═════ SUPPLIED ENTRIES ═════

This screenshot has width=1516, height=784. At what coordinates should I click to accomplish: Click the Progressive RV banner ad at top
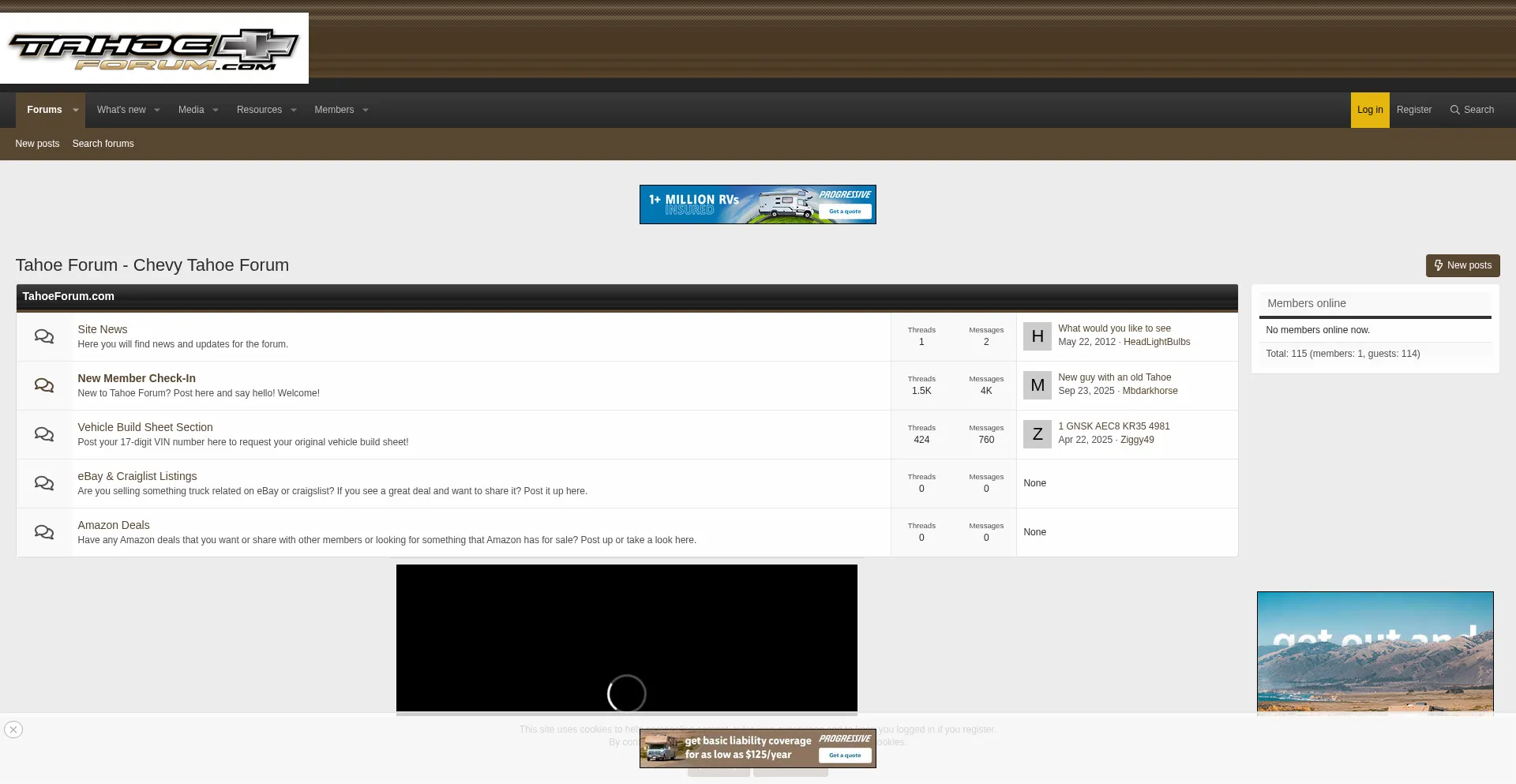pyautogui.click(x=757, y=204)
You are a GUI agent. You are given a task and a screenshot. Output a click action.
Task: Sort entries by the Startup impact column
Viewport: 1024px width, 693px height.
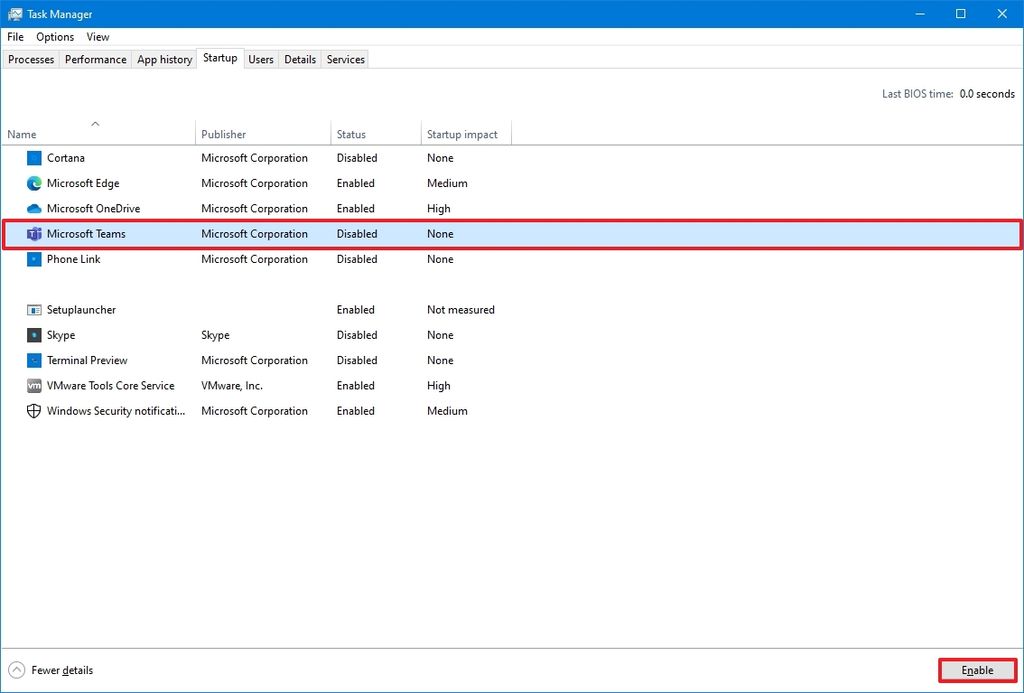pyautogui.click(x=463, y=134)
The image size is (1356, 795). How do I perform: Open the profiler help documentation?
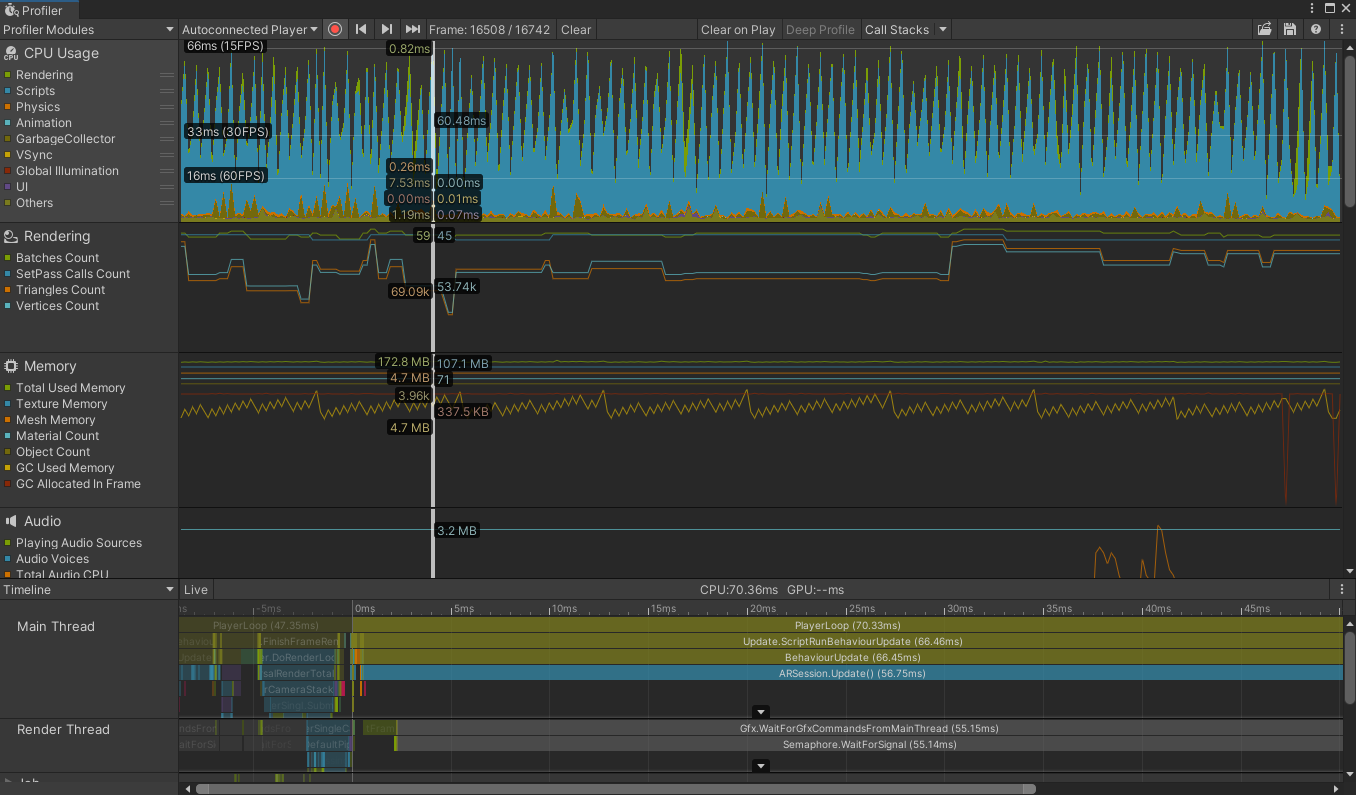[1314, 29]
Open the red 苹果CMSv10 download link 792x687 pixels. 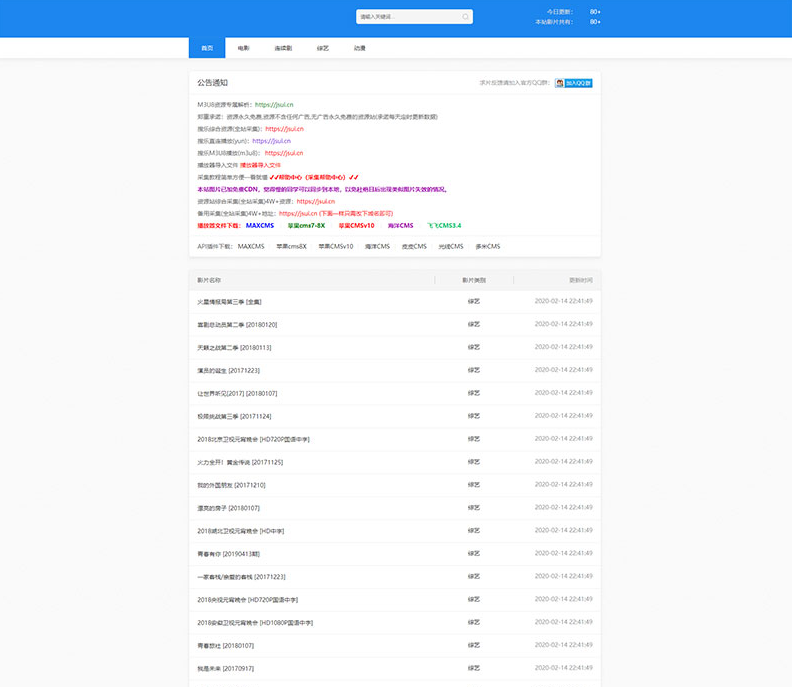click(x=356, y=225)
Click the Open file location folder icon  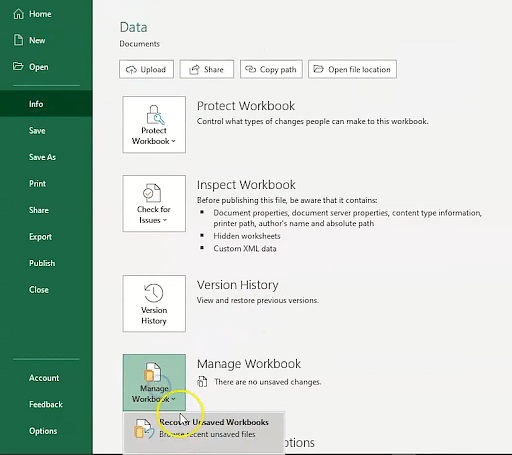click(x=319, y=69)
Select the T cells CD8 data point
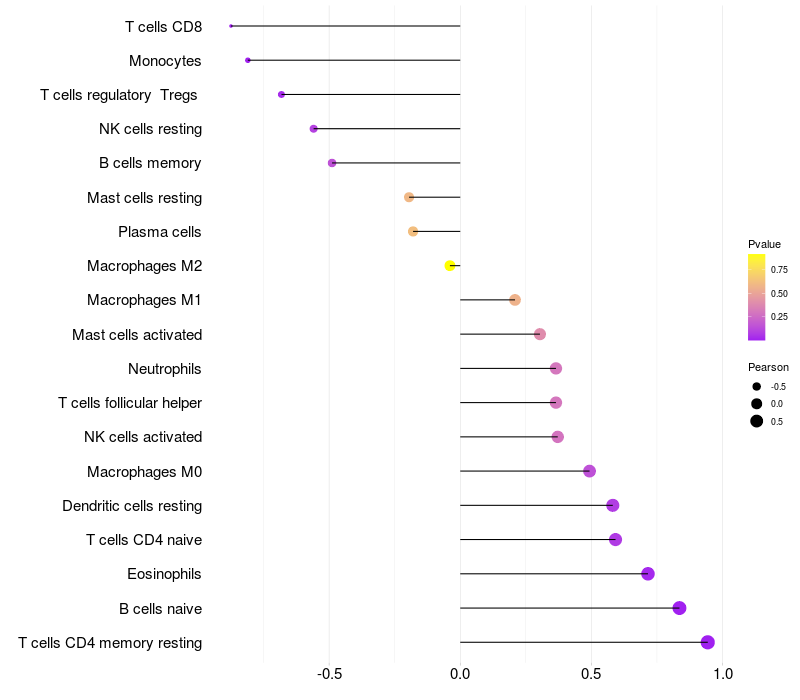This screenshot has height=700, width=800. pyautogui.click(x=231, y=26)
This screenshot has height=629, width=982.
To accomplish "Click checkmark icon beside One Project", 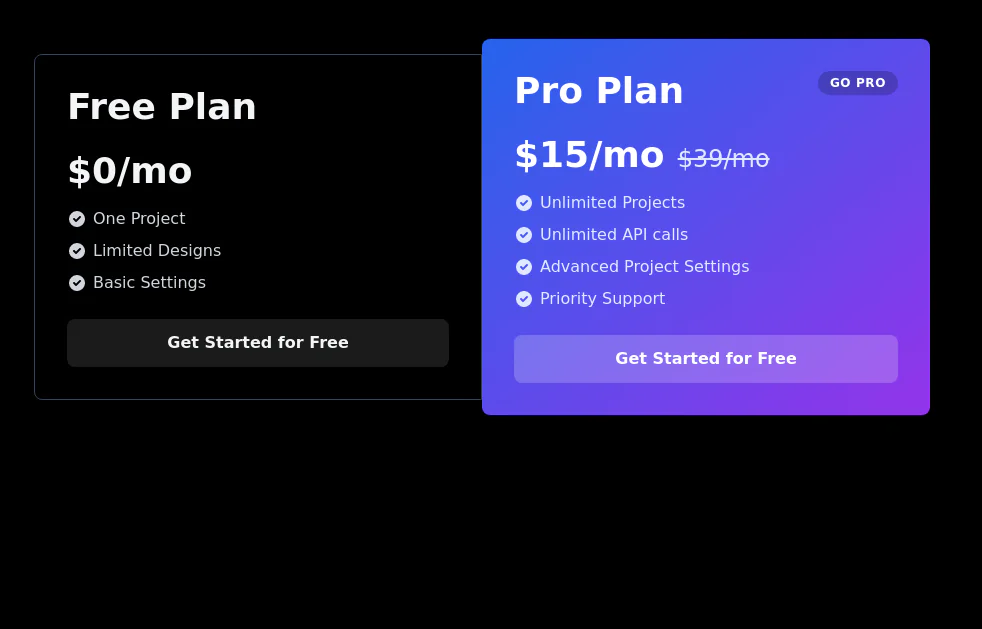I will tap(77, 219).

═════

THE PROBLEM: Repeat only what lies between the start of the data and the end of the line containing "Task: Sort entries", exactly, with pictures left out.

RESPONSE TO THIS EXERCISE:
This screenshot has width=1516, height=784. At what coordinates should I click to accomplish: Click the Progressive RV banner ad at top
pyautogui.click(x=757, y=204)
You are a GUI agent. You are given a task and a screenshot. Output a click action.
Task: Sort entries by the Startup impact column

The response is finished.